Residential students Mr Joseph Carbone and Ms Beatrice Harris-Hart are the winner and runner-up respectively, for the Philip Sargeant Poetry Prize in 2017.
Mr Carbone (2nd year, Bachelor of Arts) was this year’s winner with ‘God Is Bread’, while Ms Harris-Hart (1st year, Bachelor of Arts) was awarded runner-up for her beautiful poem titled ‘Ubirr’.
After initially ‘hating’ poetry, Mr Carbone started developing a passion for the literary form in years 11 and 12. His winning poem takes a unique approach, and employs the technique of concrete poetry also known as visual poetry to help convey meaning.
‘It felt like a piece that needed to be explored differently on the page.

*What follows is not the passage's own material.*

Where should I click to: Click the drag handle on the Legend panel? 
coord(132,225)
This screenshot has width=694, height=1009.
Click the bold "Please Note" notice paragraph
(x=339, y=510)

Concrete poetry, it’s visual, a lot of the time how it looks on the page is pretty important,’ says Mr Carbone.
The title of the poem, ‘God Is Bread’ is a play on words from German poet and philosopher Friedrich Nietzsche’s quote ‘God is dead’.

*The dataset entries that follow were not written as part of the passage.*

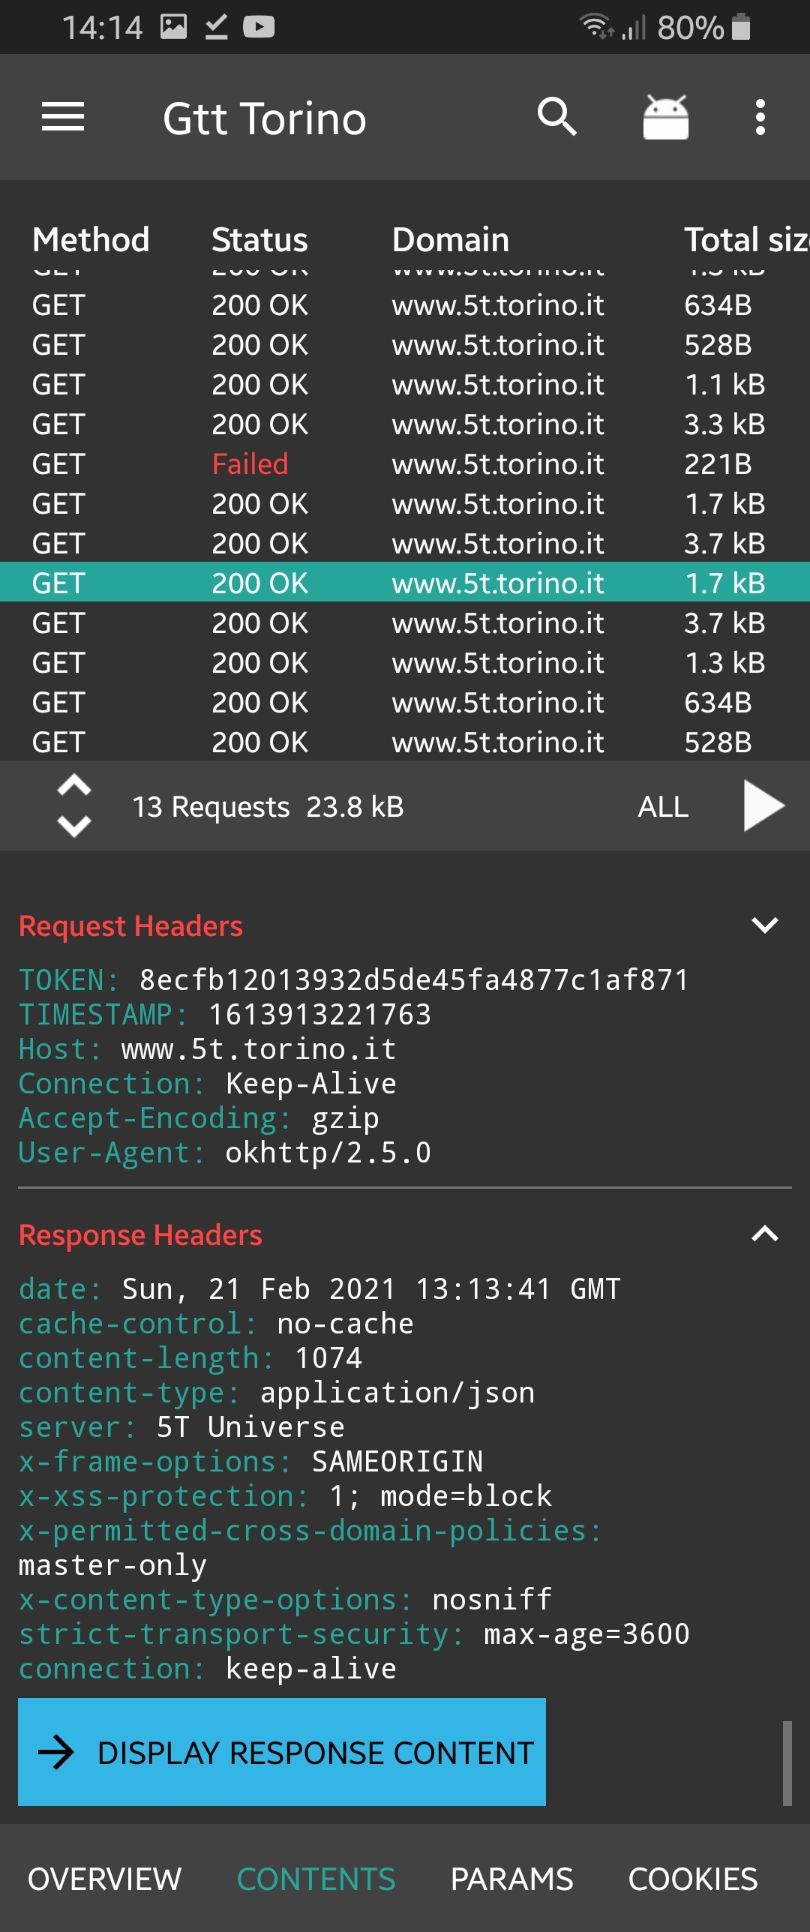This screenshot has width=810, height=1932.
Task: Select the Failed GET request row
Action: [405, 464]
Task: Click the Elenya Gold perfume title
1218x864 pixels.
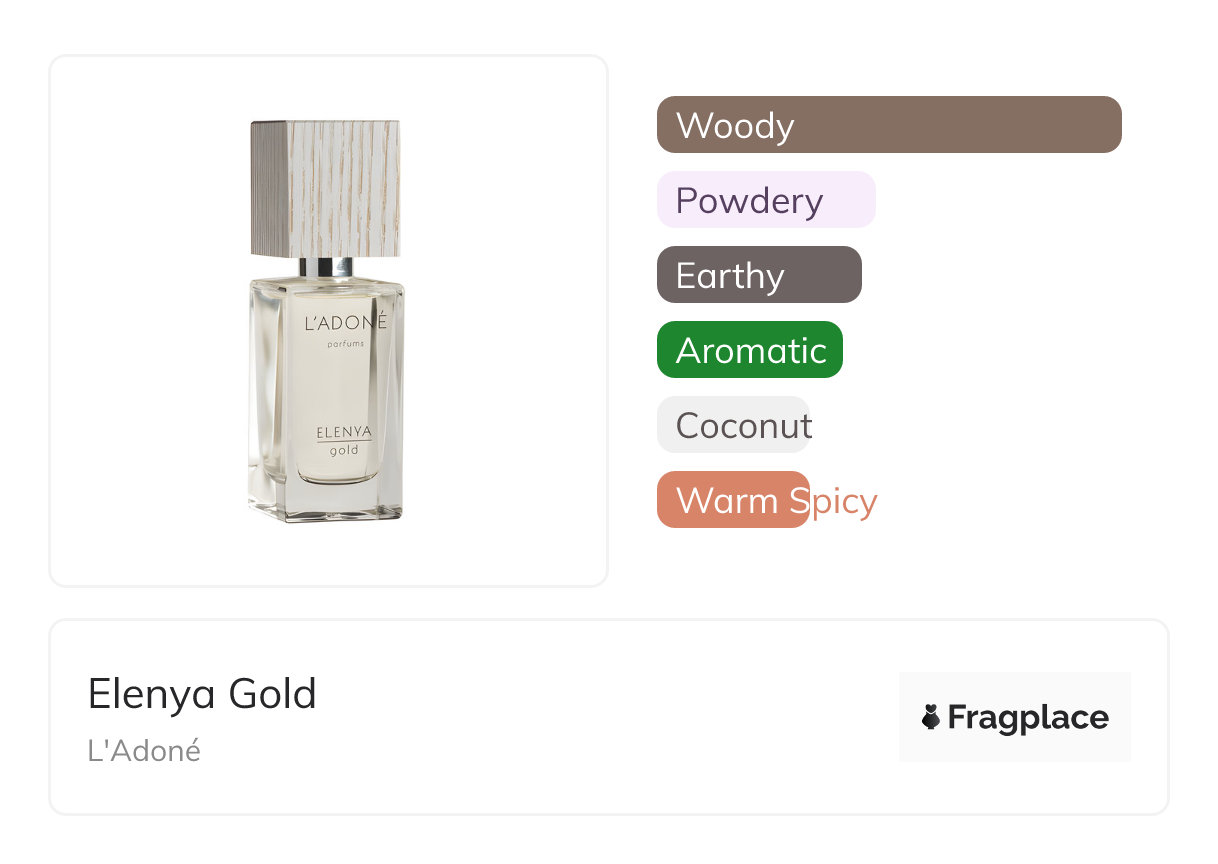Action: [x=202, y=694]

‘In the poem, if you substitute ‘dead’ or ‘death’ for ‘bread’ the poem will make sense, so it’s a play on words,’ he explains.
The poem forms part of a wider collection of work Mr Carbone has produced for a folio in creative writing this year. He says it was a ‘big honour’ to be chosen as the winner.

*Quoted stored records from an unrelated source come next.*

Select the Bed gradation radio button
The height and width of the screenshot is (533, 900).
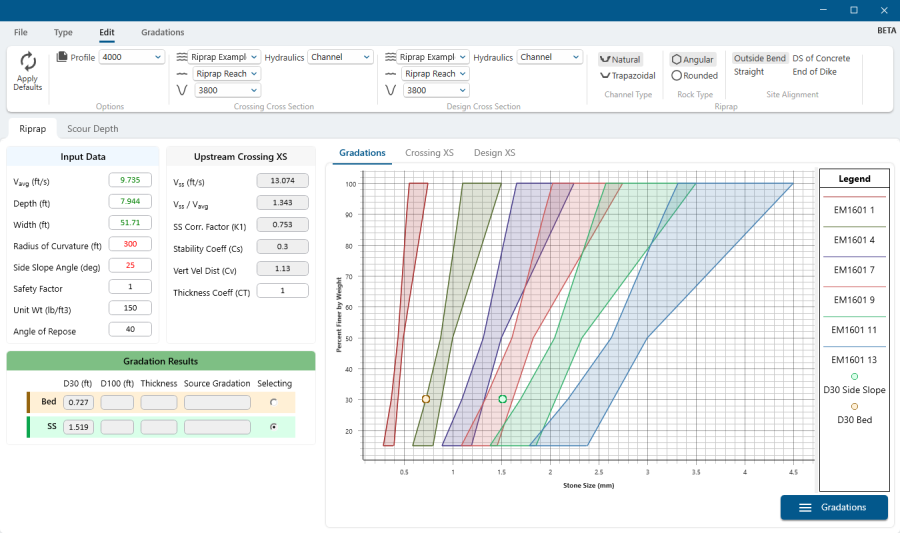[274, 402]
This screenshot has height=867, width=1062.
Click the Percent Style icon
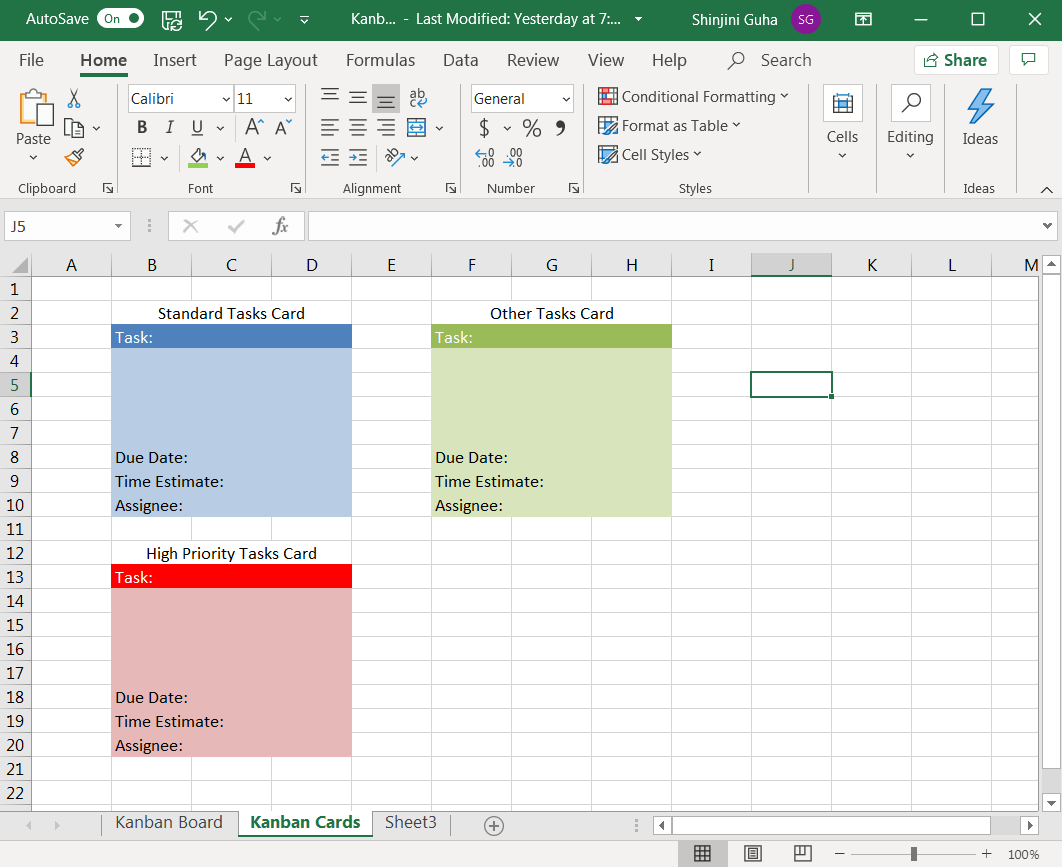532,128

Ms Harris-Hart says her poem was inspired by Australia’s landscape and trying to attain a connection to the land.
‘Three years ago, I went hiking in Kakadu National Park and Ubirr is the traditional land name of the place where I hiked. Specifically, it was the name of one of the campsites,’ she says.
The poem is written from the perspective of a white elderly man and explores the nature of his connection to the land as opposed to that of Indigenous Australians.
‘He dies at the end, he wanted to die in the land like Indigenous people, and become part of the land,’ she says.
The judges for this year’s Philip Sargeant Poetry Prize were: Dr Gayle Allan, Deputy Dean of the Residential College; Dr Michael Heald, Subject Leader for Literature; and Mr Adrian Newell, Residential College: Academic Programs Manager.
‘The poems were very different from each other in form and genre, but both showed poetic insight into their chosen subjects,’ says Dr Allan.
The award is named in honour of the late, Mr Philip Sargeant (TC 1952), who was a distinguished architect, painter and writer. He designed the costumes for the 1955 Trinity play (Hassan) as well as sets and costumes for countless other performances.
Mr Campbell Bairstow, Deputy Warden, presented Auden's Collected Poems to Mr Carbone, and Philip Sargeant's collection to Ms Harris-Hart at an awards ceremony held in the Senior Common Room.
The Philip Sargeant Poetry Prize was established in 2012.